◆ **TASK PROMPT**: Look for "screenshot" in the records and copy every line that has it.

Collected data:
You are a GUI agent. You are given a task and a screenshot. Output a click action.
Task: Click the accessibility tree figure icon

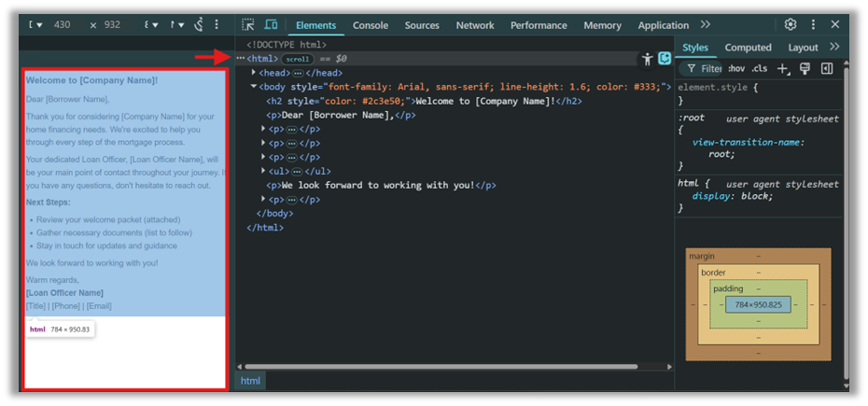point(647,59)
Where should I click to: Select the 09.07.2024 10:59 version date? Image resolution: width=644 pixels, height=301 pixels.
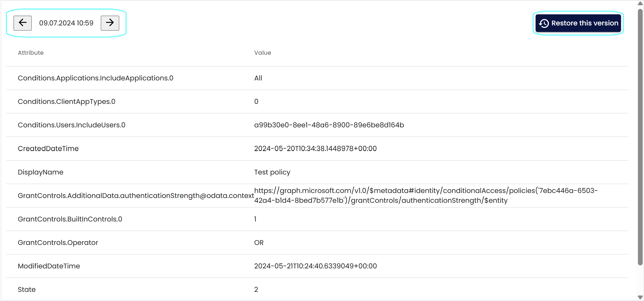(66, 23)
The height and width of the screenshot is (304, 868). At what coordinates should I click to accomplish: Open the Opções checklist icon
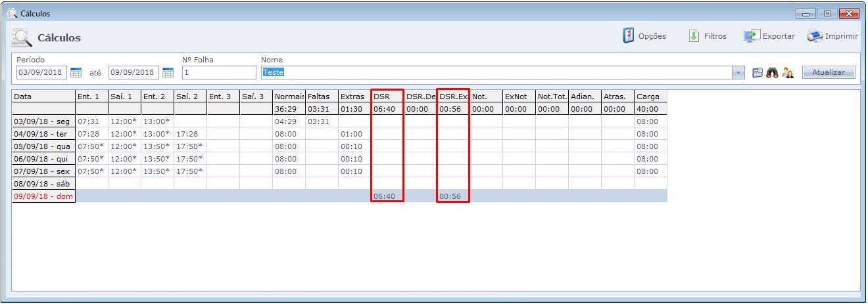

◆ **THE COMPLETED TASK**:
You are a GUI agent. You are given a task and a screenshot. Output a click action.
The height and width of the screenshot is (304, 868). At what coordinates should I click to accomplish: Open the Opções checklist icon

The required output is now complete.